Dr. Chris Kiptoo, the Principal Secretary, State Department of Trade, Ministry of Industry, Trade and Cooperatives applauded KEPSA for launching the tool. “The Index must be applauded as a purposeful tool for interrogating and monitoring progress in policy implementation,” he said.
On his part, KEPSA Head of Policy Research Analysis Mr. Victor Ogalo said that the Index will provide a basis for engaging the government in policy dialogue and exchange of best practices.
“The index will enable stakeholders to systematically and analytically assess the MSME policy space while identifying gaps in both policy development and implementation,” Mr. Victor Ogalo, said while presenting the inaugural findings of the MSMEs Policy Index.
Given the critical contributions of the MSMEs in the economy, the tool will provide credible and scientific ways of tracking and facilitating policy dialogue, program coordination and to promote good practices in the country.
According to the 2017 Kenya Bureau of Statistic (KNBS) data, approximately 1.6 million licensed MSMEs have been established in Kenya providing up to 85% of employment. These enterprises are a key driver towards the achievement of Kenya’s Vision 2030. However, MSMEs only contribute about 20% of the total GDP which signals the lack of correct policy for MSME development in Kenya.
“MSMEs are the bedrock of our economy,” KEPSA Chairman Mr. Nicholas Nesbitt said. “The launch of this instrument is an indication of the focus we have to leverage dividends of small businesses to unlock our economy.”
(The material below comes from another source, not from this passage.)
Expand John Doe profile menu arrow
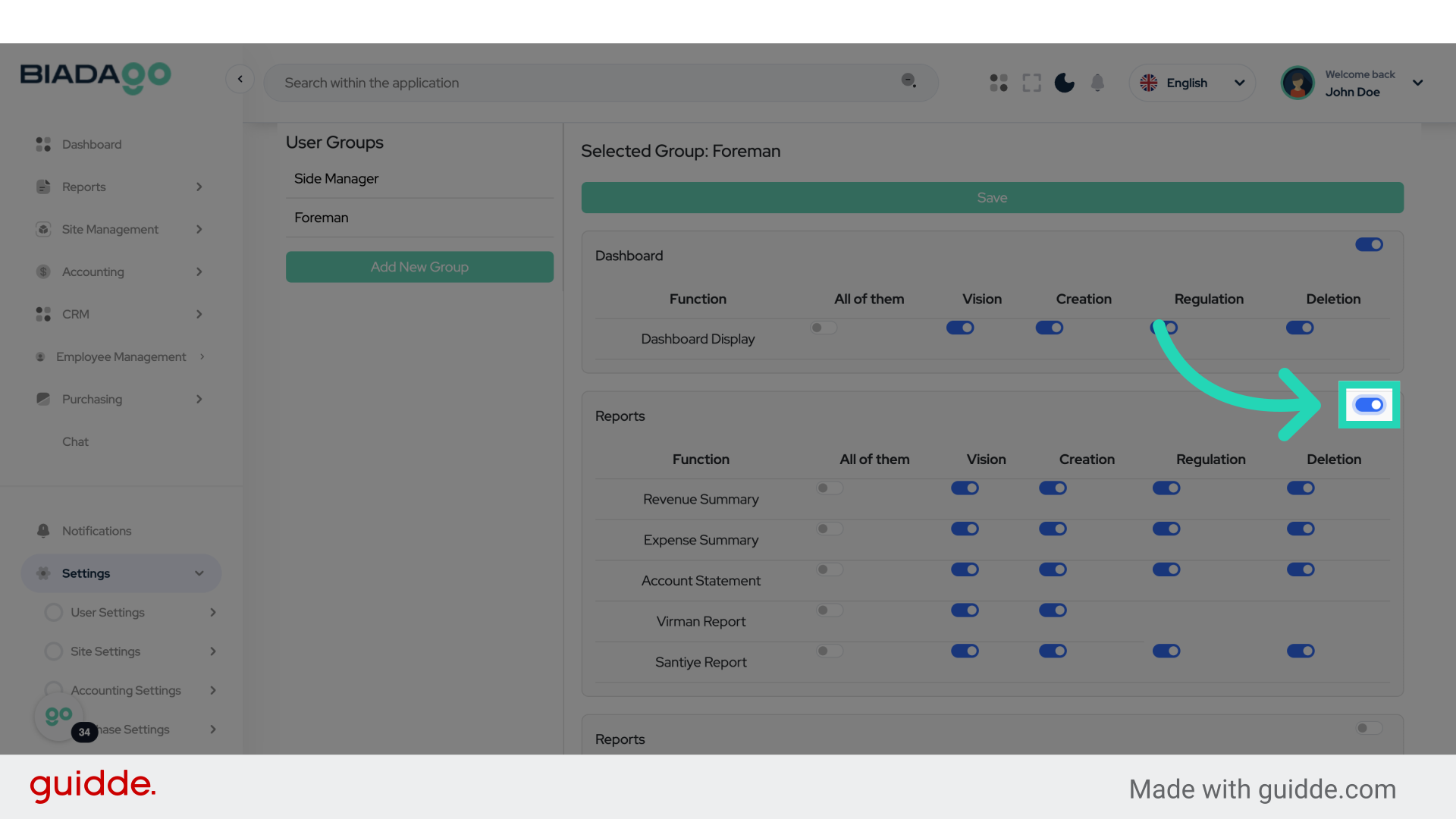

In the baseline survey that was conducted for one year from 2018, in partnership with Management University of Africa (MUA), Kenya’s MSME Policy Index ranks at 3.0/5, with half of the eight policy dimensions ranking below the neutral index of 3/5.
“The study concludes that Kenya’s MSME policy environment is currently largely not supportive to MSME development and needs to be reviewed and strengthened towards world benchmarks such as ASEAN mean index of 3.7/5,” Mr. Ogalo highlighted.
Reliability of infrastructure and access to inputs (3.38); governance and business regulatory environment (3.30); policy reforms seeking to improve access to SME financing (3.17); and, innovation, ICT adoption, and technology transfer within SMEs (3.06), are some of the dimensions where Kenya has fair favorably.
On the other hand, half of the dimensions including human capital and entrepreneurial skills development (2.98); frameworks for business development (2.87); market linkages and expansion (2.80); and MSME representation (2.50) ranked below the neutral index.
The study targeted registered and licensed MSMEs with 2018 Single Business Permits (SBPs) in Kiambu, Machakos and Nairobi Counties. The three counties were chosen due to their high concentration of MSMEs and their close proximity to each other.
A total of 1,152 MSME owners out of the 118,726 formally registered and licensed MSMEs across the three counties and from diverse sectors of the economy were sampled at county and business category level.